Yeah just increase the 5800Hz peak filter value.
Still better than the HD 820 🙂
But way worse than I expected, didn’t they say they wanted to make a HD 800 with better bass extension? This is not that.
The 58x is not on the list. It doesn‘t exist :).
Amir? Is that you?
I’d love to know how these compare to the 800s running something like say Sonarworks for headphones. I run all my sound through it and frequency graphs will tell me nothing if im constantly changing and balancing it anyway. I feel like a lot of people do the same and would like to know opinions on it. I’m not expecting it from you but I’m just speaking it into existence hopefully somebody sees this comment.
I use my HD800 with SoundID by Sonarworks. And I’d say no version of HD800/S or its mods could sound better tonally than the Sonarworks profile. You know the rest when the HD8XX is tonally worse.

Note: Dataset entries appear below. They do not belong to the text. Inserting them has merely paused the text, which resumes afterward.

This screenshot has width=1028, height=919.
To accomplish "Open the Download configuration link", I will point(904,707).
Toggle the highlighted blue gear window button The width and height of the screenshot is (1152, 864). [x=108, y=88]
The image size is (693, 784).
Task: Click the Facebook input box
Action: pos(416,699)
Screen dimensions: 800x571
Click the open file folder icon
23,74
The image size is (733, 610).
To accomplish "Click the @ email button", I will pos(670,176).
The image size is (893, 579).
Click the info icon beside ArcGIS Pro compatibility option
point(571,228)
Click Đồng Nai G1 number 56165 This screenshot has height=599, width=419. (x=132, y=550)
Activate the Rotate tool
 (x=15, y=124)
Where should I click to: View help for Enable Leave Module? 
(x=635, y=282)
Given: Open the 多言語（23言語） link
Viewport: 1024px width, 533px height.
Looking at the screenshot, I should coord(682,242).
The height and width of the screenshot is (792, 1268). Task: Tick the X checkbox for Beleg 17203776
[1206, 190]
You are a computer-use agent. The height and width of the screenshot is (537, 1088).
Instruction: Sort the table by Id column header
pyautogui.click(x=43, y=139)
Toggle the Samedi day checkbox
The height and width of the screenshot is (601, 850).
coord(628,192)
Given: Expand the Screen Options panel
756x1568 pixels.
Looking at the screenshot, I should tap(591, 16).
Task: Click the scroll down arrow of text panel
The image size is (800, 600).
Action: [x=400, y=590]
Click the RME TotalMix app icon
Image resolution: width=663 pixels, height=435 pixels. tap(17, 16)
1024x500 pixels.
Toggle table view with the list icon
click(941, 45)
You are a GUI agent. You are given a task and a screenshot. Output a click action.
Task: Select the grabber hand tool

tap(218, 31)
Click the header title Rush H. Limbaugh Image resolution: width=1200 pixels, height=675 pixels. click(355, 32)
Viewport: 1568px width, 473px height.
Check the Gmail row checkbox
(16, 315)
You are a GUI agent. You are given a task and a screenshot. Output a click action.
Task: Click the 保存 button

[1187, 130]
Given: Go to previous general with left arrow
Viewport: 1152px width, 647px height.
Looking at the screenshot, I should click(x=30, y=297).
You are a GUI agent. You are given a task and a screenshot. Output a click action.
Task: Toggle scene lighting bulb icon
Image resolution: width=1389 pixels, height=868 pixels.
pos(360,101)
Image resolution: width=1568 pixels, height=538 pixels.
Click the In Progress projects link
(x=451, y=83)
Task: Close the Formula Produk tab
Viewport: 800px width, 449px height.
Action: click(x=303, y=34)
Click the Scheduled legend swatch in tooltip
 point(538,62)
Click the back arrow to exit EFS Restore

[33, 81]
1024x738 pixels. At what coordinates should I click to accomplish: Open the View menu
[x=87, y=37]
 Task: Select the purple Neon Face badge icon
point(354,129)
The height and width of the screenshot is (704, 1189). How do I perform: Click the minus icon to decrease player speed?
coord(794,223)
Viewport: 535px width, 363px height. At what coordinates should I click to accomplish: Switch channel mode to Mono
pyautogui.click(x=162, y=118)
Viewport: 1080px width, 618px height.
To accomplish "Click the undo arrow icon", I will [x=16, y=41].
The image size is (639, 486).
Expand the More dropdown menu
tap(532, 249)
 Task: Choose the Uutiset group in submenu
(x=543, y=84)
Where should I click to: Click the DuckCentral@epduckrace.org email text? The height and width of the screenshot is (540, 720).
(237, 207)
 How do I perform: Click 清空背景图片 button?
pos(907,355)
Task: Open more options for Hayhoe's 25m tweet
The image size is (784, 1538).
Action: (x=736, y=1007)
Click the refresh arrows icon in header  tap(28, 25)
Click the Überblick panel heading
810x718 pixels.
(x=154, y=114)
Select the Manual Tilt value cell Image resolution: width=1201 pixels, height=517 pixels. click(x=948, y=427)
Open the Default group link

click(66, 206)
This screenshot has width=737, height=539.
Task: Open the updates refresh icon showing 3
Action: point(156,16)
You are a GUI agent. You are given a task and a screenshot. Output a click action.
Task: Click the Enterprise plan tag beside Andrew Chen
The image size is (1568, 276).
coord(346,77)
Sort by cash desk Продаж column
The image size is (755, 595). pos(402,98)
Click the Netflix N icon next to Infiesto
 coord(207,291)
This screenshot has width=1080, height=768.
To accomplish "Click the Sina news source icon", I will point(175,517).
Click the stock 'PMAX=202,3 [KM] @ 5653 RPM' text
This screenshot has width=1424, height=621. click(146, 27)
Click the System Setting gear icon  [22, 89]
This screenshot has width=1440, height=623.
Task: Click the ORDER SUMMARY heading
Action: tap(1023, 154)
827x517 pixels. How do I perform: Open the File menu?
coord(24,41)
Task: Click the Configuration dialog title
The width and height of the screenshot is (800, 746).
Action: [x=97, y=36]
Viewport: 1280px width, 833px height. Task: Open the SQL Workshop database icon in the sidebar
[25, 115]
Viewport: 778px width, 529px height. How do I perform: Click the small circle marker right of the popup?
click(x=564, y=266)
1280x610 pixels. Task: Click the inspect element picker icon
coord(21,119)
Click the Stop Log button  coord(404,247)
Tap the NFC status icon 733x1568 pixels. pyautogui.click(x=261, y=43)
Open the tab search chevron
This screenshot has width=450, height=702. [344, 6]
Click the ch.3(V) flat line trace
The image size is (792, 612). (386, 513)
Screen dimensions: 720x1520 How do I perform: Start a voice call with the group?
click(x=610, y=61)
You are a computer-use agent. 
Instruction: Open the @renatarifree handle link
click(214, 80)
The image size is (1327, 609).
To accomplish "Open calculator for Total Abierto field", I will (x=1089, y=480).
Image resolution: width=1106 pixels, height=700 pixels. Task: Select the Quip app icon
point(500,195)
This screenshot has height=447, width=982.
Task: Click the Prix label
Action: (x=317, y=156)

You see this headphone is for real audiophiles who listen to instrumentals not the vocals /s
Hi there Hifiman dip at 1-3khz… oh wait, this is more LCD8XX
I find the HD800S’ midrange at 1-2khz to not sound dipped at all, in fact, it sounds perfectly neutral to me. but the HD8XX takes that and just shits on it. Disappointing. You could say that at least my HD800S retained better resale value, but I would never sell my 800S in the first place.
Wow.. I just EQ’d my HD800S to your parameters for the HD8XX and it just sounds plain wrong. Like a gimped HD800S that’s not really allowed to “shine” the way it’s intended. The mids sound overly recessed and like they’re really missing something there… thanks for sharing. Dodged a bullet with the HD8XX.
I don’t understand why companies mess with the already proved tunings when all they have to do at this point is to lasser focus in improving technicalities, build quality and then perhaps features.
why HD8XX/HD800S measurement chart on Drop.com is significantly than the measurement chart here? what is wrong there
Drop uses measurements made by Jude Mansila using a Brüel & Kjær 5128 head and torso simulator.
This is an entirely new sim with measurement results that are incompatible with GRAS research, hence the different frequency response.
You can read more about the 5128 here: https://www.head-fi.org/threads/headphone-measurements-the-new-standard-part-1.937301/
Crinacle on the other hand uses an industry standard GRAS setup.
I don’t know actually, every review of the final tuned version of HD8XX is different than the other. Extremely different. I’m starting to feel that most of them having damaged ears.
I would be more inclined to believe in poor QC, not a new thing for drop anyways
Where wf1000xm4 review/ranking went?